The official Cardinals Hall of Fame and Museum will open as part of Ballpark Village next spring, and construction is moving along nicely. Last month, the United Cardinal Bloggers gave our ideas on what we’d like to see in the museum — our choices are here. This month, we take a look at the five individuals we’d like to see inducted into the Cardinals Hall of Fame.
Like any election, we had rules to follow. All those who the Cardinals have already honored by retiring their numbers are already included in the Hall of Fame. A player must be retired, or seem to be retired (such as, for example, Scott Rolen).

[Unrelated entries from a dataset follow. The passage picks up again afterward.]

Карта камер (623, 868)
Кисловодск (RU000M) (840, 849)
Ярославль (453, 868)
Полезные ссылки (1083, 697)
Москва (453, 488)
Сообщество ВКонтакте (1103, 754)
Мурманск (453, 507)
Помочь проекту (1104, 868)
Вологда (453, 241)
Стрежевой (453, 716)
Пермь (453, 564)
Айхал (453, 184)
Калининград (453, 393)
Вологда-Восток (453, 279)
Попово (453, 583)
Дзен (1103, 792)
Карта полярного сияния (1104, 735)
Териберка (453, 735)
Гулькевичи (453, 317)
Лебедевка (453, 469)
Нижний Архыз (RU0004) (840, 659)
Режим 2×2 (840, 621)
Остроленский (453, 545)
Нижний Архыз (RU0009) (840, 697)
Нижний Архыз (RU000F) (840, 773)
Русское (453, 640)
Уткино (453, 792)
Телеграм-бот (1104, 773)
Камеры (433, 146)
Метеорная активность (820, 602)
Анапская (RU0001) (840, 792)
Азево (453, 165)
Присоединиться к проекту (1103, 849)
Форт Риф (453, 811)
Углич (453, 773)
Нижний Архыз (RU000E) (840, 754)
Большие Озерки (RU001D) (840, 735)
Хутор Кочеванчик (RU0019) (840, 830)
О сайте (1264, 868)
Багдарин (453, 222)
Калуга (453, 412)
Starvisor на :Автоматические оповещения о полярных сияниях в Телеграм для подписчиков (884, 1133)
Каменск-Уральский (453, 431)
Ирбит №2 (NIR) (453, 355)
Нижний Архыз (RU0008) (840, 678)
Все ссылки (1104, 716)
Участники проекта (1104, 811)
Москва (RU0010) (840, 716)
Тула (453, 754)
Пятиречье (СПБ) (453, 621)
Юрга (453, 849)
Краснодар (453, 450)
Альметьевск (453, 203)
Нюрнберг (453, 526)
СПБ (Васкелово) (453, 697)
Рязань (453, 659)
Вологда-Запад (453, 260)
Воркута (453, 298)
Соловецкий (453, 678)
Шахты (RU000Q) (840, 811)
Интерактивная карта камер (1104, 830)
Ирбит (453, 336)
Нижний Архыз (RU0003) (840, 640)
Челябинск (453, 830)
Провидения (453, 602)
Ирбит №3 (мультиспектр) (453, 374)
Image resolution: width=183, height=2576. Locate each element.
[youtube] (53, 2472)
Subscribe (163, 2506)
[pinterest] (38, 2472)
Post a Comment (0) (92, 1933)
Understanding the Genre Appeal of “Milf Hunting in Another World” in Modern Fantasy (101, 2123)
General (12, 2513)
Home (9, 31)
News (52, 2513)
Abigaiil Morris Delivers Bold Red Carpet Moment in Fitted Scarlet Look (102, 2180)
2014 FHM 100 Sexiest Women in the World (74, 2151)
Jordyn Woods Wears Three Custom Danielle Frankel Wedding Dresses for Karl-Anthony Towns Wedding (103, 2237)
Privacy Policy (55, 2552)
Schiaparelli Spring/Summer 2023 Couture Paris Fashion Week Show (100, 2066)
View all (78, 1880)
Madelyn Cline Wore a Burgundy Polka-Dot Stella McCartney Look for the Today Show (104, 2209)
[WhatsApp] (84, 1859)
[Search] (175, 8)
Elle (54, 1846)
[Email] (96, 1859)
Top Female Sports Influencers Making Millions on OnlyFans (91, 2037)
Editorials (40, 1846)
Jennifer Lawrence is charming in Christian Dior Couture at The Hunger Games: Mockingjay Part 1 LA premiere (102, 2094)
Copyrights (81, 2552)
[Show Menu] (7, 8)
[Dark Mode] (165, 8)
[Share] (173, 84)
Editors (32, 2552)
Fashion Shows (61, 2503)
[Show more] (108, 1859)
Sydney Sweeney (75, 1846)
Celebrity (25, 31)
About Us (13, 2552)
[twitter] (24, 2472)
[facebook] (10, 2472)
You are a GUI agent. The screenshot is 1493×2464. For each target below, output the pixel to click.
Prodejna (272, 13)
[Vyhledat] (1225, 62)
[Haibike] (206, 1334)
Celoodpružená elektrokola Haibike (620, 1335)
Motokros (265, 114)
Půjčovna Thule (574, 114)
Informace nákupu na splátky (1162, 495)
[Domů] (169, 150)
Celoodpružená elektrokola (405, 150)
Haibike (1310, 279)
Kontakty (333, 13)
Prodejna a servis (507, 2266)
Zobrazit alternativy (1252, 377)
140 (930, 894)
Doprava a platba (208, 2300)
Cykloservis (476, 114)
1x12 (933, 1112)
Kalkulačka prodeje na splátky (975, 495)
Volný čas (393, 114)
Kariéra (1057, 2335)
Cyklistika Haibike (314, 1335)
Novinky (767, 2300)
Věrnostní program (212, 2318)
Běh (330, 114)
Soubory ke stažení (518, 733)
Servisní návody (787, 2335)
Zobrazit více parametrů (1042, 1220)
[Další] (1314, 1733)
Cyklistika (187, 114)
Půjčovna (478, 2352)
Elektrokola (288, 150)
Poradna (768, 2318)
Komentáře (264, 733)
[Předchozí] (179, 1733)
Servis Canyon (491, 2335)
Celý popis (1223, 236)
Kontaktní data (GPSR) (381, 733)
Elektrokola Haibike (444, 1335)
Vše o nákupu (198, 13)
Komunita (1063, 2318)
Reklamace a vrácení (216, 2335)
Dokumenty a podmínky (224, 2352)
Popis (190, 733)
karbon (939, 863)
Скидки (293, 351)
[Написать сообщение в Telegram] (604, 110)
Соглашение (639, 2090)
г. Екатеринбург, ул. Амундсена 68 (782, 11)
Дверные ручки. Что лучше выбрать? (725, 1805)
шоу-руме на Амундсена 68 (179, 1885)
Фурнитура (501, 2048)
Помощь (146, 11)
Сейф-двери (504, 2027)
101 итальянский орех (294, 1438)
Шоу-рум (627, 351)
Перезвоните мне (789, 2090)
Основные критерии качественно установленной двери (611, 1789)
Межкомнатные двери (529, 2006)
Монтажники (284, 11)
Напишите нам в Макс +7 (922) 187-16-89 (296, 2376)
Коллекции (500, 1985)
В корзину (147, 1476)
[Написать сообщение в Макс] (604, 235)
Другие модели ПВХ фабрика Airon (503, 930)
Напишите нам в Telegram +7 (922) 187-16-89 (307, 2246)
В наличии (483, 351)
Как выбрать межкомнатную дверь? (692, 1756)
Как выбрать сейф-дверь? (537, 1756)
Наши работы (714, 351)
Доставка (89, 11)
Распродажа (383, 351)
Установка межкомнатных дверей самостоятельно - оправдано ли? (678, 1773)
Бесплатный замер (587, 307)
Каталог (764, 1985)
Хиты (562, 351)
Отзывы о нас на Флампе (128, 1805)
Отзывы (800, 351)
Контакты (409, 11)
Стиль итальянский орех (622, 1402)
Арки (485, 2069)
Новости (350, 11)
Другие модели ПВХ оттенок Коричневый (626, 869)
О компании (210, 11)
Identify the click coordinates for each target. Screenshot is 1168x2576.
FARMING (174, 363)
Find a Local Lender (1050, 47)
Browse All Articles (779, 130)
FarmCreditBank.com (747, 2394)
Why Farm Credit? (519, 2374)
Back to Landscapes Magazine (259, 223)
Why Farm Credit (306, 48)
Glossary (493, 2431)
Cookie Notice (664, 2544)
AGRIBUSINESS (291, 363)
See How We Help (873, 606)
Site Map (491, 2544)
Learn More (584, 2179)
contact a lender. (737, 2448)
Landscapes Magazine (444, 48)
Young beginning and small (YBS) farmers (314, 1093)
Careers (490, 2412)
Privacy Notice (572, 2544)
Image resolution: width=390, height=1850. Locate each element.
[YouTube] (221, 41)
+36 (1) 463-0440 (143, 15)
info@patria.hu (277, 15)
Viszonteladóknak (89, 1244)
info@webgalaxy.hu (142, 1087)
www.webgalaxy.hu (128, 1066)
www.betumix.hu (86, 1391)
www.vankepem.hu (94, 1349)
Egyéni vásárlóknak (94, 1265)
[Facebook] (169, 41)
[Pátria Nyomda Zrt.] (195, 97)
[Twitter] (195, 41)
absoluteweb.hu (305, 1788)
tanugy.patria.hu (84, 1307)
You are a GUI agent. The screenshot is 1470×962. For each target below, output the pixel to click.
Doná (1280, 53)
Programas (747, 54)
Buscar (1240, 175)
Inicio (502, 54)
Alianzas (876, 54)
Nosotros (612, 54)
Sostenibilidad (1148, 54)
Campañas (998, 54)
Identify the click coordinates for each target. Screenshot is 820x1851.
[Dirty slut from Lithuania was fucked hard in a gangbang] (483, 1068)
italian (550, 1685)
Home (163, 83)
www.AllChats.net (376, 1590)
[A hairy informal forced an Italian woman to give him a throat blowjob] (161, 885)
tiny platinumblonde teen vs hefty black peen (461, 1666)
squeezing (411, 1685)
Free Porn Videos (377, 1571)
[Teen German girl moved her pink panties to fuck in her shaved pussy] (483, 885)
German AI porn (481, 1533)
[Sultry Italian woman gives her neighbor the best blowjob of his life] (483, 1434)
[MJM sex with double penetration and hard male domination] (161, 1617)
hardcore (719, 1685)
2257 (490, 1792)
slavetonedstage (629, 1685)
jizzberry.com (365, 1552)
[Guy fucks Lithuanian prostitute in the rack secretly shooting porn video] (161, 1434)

And there’s no limit on service time.
So, with those in place, here, in alphabetical order, are the choices for the Cardinals Hall of Fame.
No player compressed more moments into three years than The Ripper. People don’t remember, but when the Cardinals lost Bruce Sutter as a free agent to Atlanta after the 1984 season, most everyone was predicting them to finish last or well below .500. But when the Cardinals got Jack Clark for pretty much nothing in a trade with the Giants, I knew better. I knew how great Clark was — he was the NL’s Eddie Murray, the most dangerous guy at the plate in the league.
And he proved it in Game 6 of the 1985 NLCS — top of the ninth, Cardinals looking like they’d face Orel Hershisher in Game 7 in LA, two runners on. First pitch, boom.